I'm also running rootless docker and came up with a work around assuming we trust this program to run as root on the host. Interested in hearing about improvements to this method to lock it down as much as possible (different user with just smartctl and http access?).
Set up Hub/Spoke deployment with just influx and the web UI. Expose the direct web UI port only to localhost.
services:
influxdb:
image: influxdb:2.2
volumes:
- ./influxdb:/var/lib/influxdb2
- ./influxconfig:/etc/influxdb2
environment:
- DOCKER_INFLUXDB_INIT_MODE=setup
- DOCKER_INFLUXDB_INIT_USERNAME=Admin
- DOCKER_INFLUXDB_INIT_PASSWORD=${PASSWORD}
- DOCKER_INFLUXDB_INIT_ORG=homelab
- DOCKER_INFLUXDB_INIT_BUCKET=scrutiny
- DOCKER_INFLUXDB_INIT_ADMIN_TOKEN=${TOKEN}
restart: unless-stopped
networks:
- scrutiny
scrutiny:
container_name: scrutiny
image: ghcr.io/analogj/scrutiny:master-web
ports:
- 127.0.0.1:8901:8080
environment:
- SCRUTINY_WEB_INFLUXDB_HOST=influxdb
- SCRUTINY_WEB_INFLUXDB_PORT=8086
- SCRUTINY_WEB_INFLUXDB_TOKEN=${TOKEN}
- SCRUTINY_WEB_INFLUXDB_ORG=homelab
- SCRUTINY_WEB_INFLUXDB_BUCKET=scrutiny
depends_on:
- influxdb
volumes:
- ./config:/opt/scrutiny/config
restart: unless-stopped
networks:
- scrutiny
- npm-network
networks:
scrutiny: null
npm-network:
external: true
Install collector on host system as described here: https://github.com/AnalogJ/scrutiny/blob/master/docs/INSTALL_MANUAL.md#collector
Set up the cronjob as root:
*/15 * * * * . /etc/profile; /opt/scrutiny/bin/scrutiny-collector-metrics-linux-amd64 run --api-endpoint "http://localhost:8901"

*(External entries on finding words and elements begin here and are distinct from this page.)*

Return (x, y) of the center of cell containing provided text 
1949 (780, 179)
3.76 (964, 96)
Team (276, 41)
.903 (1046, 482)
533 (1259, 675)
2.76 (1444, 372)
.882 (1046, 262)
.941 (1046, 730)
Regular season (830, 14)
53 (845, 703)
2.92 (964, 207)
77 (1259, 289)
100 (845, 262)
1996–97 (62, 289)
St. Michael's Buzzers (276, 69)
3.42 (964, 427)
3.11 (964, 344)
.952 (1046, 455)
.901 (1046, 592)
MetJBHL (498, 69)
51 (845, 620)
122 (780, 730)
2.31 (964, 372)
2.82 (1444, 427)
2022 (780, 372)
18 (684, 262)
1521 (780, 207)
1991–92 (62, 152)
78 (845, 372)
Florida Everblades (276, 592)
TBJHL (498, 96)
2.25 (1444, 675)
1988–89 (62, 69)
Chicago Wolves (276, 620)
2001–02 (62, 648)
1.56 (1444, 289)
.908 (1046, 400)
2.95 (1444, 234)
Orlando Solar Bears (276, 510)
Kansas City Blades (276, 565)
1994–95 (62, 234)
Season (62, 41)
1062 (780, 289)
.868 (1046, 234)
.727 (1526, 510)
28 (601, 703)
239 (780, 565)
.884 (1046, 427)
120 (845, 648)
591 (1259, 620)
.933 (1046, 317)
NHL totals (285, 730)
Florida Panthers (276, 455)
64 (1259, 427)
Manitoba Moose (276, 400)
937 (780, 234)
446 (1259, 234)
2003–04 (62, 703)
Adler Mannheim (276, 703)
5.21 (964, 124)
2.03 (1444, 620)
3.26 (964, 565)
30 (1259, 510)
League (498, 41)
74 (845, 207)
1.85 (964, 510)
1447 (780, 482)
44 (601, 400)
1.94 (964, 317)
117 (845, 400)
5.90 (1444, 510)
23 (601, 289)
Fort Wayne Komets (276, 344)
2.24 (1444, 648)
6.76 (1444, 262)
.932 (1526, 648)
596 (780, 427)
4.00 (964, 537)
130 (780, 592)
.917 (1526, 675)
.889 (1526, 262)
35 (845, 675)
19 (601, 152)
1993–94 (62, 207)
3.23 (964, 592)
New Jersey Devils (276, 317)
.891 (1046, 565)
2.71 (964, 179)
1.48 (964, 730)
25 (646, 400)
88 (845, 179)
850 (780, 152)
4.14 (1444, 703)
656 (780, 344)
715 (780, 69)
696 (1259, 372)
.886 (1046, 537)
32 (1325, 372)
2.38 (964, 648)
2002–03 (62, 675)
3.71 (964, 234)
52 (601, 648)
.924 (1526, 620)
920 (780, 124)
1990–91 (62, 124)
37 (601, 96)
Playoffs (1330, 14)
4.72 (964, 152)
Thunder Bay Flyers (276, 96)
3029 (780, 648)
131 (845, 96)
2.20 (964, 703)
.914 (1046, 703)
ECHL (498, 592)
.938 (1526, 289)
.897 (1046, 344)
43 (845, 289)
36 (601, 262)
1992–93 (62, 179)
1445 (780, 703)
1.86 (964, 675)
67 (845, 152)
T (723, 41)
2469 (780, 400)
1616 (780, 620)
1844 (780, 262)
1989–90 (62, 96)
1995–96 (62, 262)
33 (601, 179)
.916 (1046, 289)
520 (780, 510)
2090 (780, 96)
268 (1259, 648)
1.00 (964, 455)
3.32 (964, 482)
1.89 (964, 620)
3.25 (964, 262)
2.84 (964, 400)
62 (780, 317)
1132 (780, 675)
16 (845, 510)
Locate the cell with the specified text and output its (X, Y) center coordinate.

Hey all I need some help, Ive got Scrutiny Master-Web and Master-Collector with influxdb installed. Now it took some time to get everything working with the influxdb bucket/org/token, but all is well, scrutiny has created the extra buckets, web ui launches. BUT Ive got no drives showing up at all in the web ui. I ran the smartctl scan inside and out of docker, and it did infact show the drives. Below in the yml for scrutiny and collector. Please any help is appreciated.